/xup_vitis_network_example

VNx: Vitis Network Examples

Primary LanguageJupyter NotebookOtherNOASSERTION

XUP Vitis Network Example (VNx)

This repository contains IP that you can use to add 100 Gbit/s networking to your Vitis designs. UDP is used as the transport protocol, and allows you to connect your Alveo card to other network equipment or Alveo cards.

Design examples are provided that show you how to integrate this IP into your Vitis design. One example shows you how to benchmark the network connection and the another shows you how to move data from the host to the network and vice versa.

The provided IP can be used with any Alveo shell that exposes the QSFP28 Gigabit Transceiver (GT) pins to the dynamic region, see supported platforms below. To find out more check out Designing a Transceiver-based Application with Vitis.

This repository provides:

  • Source code for the common network infrastructure with UDP support
  • Scripts to compile and link the kernels
  • Out-of-the-box applications that uses UDP as transport protocol (basic and benchmark)
  • pynq host code and helper functions
  • DASK integration for multiple FPGAs configuration and task scheduling

Clone this repository

Get everything you need by cloning the repository, recursively.

git clone https://github.com/Xilinx/xup_vitis_network_example.git --recursive

Common Infrastructure

This section provides a brief overview of the common infrastructure needed for the examples to work. The examples rely on the same underlying infrastructure, which is cmac and network_layer kernels.

NOTE: the reference clock frequency can change depending on the Alveo card.

CMAC kernel

The cmac_kernel contains an UltraScale+ Integrated 100G Ethernet Subsystem. This kernel is configured according to the INTERFACE, DEVICE, and PADDING_MODE arguments passed to make. It exposes two 512-bit AXI4-Stream interfaces (S_AXIS and M_AXIS) to the user logic, which run at the same frequency as the kernel, internally it has CDC (clock domain crossing) logic to convert from kernel clock to the 100G Ethernet Subsystem clock. It also provides and AXI4-Lite interface to check cmac statistics.

For more information check out Ethernet/README.md.

Network Layer kernel

The network layer kernel is a collection of HLS modules to provide basic network functionality. It exposes two 512-bit (with 16-bit TDEST) AXI4-Stream to the application, S_AXIS_sk2nl and M_AXIS_nl2sk.

The ARP table is readable from the host side, and the UDP table is configurable from the host as well. Helper functions to read and configure the tables are available in the class NetworkLayer Notebooks/vnx_utils.py.

_Interface element items_.
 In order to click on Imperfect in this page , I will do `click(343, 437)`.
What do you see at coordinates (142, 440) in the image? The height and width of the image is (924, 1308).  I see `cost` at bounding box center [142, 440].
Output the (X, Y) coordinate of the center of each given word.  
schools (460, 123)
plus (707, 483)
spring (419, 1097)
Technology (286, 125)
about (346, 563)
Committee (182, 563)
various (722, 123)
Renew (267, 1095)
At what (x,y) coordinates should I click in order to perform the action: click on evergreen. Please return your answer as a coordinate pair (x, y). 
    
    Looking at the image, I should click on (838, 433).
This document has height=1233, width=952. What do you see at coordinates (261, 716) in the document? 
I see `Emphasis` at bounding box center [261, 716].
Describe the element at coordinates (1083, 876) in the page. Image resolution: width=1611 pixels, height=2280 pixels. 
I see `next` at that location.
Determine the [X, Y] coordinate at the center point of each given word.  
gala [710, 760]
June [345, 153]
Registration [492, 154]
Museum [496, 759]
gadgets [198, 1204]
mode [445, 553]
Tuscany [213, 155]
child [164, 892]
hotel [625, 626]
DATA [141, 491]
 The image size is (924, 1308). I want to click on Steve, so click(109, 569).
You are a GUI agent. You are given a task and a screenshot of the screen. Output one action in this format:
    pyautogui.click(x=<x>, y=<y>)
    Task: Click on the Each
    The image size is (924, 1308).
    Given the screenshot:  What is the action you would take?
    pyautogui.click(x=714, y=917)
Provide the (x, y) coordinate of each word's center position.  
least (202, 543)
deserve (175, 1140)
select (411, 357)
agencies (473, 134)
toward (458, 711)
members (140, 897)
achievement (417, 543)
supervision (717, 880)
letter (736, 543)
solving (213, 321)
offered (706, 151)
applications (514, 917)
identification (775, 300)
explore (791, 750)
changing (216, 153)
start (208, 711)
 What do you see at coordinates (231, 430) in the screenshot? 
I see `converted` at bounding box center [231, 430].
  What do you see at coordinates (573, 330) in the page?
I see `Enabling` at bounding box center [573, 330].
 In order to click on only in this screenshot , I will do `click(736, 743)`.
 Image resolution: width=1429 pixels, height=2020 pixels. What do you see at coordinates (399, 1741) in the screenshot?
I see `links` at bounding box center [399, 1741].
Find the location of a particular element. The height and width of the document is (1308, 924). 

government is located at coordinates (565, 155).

_Task to complete_. In the Vitis Network Example text, what does the internal CDC logic of the CMAC kernel convert between?

_Answer below_. It converts from the kernel clock to the 100G Ethernet Subsystem clock.